Le produit net bancaire cumulé des deux banques atteint 7,1 milliards de DH à fin 2024, dont 3,8 milliards pour la BMCI et 3,3 milliards pour CDM. Ensemble elles occupent ainsi la 4e place derrière AWB, BCP et BOA. Cela dit, notons une structure de PNB largement dominée par la marge d’intérêts (70%) contre une part limitée des revenus des commissions (12,7%), contrairement à d’autres banques dont les commissions représentent plus de 20% du PNB. Cette structure renseigne sur un niveau d’activité et de développement des produits et services relativement limité par rapport à la concurrence.

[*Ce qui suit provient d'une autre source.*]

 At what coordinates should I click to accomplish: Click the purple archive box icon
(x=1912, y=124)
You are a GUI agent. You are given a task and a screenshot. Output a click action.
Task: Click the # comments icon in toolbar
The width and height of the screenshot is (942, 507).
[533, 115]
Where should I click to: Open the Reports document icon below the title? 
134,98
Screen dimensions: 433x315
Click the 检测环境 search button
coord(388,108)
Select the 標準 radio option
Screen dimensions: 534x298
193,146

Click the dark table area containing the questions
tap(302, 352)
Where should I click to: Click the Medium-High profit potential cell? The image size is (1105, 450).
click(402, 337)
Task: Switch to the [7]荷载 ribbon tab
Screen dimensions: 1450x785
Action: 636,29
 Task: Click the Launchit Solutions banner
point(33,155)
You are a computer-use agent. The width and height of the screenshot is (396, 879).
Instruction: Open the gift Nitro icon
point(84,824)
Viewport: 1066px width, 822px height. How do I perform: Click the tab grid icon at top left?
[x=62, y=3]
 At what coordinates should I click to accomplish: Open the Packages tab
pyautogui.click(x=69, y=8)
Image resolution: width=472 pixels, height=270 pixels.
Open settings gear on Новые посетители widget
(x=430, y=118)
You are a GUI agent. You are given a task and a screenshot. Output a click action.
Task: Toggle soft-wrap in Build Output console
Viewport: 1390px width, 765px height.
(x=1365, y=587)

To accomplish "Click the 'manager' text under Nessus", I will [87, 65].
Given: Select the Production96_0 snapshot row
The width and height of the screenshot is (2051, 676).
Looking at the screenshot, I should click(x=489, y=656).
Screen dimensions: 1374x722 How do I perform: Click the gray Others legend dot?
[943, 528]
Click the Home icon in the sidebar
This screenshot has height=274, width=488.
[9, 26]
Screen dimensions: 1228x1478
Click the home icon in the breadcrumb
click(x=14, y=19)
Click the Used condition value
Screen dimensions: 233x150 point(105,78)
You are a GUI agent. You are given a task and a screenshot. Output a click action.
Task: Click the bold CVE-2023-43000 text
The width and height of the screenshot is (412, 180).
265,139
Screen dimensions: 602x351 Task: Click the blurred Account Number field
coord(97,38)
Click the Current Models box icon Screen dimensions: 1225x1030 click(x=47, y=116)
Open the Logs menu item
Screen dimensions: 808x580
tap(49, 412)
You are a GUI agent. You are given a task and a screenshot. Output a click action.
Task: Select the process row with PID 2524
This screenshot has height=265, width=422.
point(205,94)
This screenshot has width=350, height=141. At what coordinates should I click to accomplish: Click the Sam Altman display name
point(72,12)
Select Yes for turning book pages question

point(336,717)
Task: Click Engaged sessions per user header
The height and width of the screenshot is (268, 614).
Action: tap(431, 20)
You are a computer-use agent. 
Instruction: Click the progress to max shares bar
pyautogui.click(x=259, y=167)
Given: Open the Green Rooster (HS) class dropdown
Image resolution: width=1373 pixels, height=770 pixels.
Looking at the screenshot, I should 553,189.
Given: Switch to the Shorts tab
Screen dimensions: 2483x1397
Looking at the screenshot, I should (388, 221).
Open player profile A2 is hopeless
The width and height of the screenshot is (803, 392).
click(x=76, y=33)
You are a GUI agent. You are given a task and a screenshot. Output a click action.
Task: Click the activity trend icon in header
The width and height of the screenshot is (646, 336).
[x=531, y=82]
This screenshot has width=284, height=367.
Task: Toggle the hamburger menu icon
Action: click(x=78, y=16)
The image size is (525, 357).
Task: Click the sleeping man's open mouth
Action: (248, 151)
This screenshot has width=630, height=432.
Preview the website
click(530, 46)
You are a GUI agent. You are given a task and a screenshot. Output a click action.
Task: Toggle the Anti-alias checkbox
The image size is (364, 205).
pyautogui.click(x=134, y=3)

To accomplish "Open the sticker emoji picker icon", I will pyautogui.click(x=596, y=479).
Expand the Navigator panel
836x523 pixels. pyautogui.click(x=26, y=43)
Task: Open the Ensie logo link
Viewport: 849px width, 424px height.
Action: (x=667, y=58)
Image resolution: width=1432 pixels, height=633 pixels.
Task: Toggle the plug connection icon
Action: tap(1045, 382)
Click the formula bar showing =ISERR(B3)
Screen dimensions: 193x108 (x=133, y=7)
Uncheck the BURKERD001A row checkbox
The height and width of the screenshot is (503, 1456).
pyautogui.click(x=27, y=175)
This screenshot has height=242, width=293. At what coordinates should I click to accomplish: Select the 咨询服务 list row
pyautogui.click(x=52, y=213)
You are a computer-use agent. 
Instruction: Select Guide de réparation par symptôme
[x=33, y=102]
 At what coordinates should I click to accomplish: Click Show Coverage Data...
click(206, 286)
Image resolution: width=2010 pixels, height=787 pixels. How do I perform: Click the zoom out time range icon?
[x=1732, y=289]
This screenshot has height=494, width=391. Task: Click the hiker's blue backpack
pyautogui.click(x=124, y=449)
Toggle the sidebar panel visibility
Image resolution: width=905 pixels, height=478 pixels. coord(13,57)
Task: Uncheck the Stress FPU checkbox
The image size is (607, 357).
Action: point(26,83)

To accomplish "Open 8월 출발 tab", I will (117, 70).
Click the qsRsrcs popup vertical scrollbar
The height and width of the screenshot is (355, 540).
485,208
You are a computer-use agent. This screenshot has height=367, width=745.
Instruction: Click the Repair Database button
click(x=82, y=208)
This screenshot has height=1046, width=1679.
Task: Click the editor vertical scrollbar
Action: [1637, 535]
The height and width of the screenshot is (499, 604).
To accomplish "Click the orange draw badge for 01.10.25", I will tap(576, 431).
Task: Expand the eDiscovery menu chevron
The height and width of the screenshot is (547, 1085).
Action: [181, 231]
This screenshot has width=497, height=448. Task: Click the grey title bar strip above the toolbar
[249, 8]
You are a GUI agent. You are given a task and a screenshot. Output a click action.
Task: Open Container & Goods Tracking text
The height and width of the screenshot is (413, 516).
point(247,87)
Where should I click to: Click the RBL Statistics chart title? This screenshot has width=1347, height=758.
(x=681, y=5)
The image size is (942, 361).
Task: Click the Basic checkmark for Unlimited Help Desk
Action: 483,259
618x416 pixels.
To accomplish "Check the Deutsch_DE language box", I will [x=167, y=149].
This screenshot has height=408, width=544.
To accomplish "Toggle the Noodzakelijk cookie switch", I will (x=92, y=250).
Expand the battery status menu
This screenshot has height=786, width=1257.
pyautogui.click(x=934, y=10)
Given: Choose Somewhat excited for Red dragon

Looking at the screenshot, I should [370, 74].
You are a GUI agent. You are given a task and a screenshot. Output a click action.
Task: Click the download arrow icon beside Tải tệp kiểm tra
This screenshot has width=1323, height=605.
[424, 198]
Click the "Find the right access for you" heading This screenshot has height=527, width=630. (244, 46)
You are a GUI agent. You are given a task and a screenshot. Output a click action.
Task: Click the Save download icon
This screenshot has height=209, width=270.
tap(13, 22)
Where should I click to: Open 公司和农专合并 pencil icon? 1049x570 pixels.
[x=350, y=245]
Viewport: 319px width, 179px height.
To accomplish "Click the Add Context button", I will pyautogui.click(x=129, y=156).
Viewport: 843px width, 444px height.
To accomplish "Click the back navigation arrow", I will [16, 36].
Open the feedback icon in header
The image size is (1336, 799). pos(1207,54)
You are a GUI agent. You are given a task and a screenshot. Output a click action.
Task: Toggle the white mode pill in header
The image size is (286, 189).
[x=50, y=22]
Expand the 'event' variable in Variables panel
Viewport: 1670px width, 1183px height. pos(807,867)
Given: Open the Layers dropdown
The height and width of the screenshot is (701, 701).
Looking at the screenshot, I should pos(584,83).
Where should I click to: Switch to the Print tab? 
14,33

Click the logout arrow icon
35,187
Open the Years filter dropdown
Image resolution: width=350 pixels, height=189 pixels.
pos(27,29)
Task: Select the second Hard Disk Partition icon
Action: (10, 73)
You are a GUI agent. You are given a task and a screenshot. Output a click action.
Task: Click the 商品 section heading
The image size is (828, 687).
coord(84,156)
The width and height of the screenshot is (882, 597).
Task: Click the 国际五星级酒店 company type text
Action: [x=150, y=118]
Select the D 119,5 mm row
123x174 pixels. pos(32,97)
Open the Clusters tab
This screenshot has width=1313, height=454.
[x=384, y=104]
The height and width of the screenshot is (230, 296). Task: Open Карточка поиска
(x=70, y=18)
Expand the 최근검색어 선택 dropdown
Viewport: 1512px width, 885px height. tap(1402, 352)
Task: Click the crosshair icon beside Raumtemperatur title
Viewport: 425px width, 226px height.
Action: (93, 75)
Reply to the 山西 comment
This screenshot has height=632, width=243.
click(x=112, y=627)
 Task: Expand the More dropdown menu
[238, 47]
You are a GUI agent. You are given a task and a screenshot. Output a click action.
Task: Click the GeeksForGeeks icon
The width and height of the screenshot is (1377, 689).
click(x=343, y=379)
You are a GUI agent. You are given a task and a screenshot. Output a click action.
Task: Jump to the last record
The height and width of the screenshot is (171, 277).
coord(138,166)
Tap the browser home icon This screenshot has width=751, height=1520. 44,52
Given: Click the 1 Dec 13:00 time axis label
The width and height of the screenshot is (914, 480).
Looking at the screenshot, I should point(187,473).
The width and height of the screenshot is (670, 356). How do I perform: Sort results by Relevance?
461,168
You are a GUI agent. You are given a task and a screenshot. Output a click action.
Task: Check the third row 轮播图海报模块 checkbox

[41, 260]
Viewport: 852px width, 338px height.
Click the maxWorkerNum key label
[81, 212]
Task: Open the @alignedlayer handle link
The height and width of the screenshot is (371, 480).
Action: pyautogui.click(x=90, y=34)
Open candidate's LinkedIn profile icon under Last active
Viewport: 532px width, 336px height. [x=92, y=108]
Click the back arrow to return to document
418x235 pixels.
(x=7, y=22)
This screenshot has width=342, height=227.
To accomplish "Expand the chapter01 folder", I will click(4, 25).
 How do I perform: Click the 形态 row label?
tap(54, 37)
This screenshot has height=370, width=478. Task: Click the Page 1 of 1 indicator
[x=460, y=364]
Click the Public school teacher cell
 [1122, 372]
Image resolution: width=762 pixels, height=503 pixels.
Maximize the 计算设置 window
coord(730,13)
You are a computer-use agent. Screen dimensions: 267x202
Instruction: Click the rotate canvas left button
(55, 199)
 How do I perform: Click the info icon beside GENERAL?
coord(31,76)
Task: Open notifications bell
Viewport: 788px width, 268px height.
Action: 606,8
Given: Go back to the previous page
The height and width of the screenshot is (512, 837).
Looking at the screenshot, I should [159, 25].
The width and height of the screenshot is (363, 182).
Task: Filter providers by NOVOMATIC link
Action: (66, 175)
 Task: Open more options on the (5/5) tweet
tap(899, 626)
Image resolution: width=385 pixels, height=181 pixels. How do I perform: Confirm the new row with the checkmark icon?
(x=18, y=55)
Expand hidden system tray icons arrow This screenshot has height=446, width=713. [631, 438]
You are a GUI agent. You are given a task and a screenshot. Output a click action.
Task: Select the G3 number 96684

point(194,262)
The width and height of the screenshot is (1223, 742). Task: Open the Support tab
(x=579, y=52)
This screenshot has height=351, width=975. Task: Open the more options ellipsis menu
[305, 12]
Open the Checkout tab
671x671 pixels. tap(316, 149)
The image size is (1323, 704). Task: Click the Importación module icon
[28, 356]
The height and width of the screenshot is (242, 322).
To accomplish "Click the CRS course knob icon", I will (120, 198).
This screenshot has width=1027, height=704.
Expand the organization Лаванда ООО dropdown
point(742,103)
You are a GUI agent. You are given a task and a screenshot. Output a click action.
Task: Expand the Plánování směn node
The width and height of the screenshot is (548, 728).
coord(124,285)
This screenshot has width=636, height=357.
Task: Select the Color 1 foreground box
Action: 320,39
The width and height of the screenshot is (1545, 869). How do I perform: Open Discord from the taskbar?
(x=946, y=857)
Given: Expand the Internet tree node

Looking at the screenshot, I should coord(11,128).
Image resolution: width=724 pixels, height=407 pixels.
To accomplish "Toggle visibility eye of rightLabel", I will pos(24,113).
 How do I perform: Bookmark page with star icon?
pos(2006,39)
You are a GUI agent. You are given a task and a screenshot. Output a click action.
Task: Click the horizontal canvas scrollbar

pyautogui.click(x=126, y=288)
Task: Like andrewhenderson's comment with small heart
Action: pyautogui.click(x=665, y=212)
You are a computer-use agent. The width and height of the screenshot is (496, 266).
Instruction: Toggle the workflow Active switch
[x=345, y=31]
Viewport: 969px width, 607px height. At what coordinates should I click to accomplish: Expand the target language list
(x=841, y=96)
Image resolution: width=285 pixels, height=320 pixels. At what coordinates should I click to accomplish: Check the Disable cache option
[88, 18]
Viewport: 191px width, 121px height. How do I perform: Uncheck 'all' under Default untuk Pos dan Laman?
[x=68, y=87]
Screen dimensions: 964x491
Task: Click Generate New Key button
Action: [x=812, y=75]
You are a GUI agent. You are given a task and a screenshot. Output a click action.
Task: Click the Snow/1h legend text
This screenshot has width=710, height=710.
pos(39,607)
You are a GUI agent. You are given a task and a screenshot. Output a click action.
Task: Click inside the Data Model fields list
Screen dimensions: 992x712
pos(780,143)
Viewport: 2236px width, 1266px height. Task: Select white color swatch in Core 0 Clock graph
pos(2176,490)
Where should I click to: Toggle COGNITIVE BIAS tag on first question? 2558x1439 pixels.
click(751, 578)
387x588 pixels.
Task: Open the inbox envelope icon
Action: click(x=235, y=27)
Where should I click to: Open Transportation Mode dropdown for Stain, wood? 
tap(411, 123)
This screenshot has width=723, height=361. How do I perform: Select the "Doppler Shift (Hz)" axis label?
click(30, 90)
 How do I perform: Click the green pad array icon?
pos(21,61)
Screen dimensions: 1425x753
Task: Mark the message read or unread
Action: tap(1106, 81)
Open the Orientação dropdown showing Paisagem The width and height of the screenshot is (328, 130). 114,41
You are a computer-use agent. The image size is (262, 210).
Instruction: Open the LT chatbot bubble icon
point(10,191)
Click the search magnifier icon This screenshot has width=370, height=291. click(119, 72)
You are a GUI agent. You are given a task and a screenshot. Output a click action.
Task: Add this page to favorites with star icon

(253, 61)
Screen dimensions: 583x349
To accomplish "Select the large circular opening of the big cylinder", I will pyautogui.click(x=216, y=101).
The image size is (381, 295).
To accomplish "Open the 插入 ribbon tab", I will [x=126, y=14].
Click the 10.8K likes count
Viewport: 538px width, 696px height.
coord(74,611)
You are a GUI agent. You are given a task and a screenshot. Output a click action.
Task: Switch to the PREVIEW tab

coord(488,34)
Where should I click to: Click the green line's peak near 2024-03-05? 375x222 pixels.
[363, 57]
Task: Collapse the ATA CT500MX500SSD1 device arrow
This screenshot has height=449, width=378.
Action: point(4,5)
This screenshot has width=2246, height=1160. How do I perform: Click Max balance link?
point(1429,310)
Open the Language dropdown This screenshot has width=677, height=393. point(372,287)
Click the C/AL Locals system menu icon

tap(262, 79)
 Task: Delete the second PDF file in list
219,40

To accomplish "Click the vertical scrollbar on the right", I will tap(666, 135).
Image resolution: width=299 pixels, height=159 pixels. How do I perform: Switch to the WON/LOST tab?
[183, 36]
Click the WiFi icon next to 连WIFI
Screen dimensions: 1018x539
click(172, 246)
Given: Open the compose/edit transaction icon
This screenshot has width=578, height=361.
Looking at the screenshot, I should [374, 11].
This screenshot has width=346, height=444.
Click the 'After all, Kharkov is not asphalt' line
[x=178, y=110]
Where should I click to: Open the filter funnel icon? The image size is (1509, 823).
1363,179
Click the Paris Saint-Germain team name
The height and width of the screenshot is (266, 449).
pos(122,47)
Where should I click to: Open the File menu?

Enfin, les bénéfices cumulés des deux banques s’établissent à 1,25 milliard de DH à fin 2024 (hors éléments exceptionnels plombant les résultats de la BMCI), positionnant l’ensemble à la 5e position derrière le trio de tête AWB-BCP-BOA et Saham Bank, qui a réalisé un RNPG, hors éléments exceptionnels, de 1,4 milliard de DH en 2024. Précisons le niveau élevé du coût du risque et des charges opérationnelles de la BMCI qui pèse sur la rentabilité de l’ensemble. Le ROE (rentabilité des fonds propres) de la BMCI se limite à 6,9% contre 9,5% pour CDM (8,3% pour l’ensemble), à comparer aux 13% d’AWB ou aux 10,4% de CIH Bank.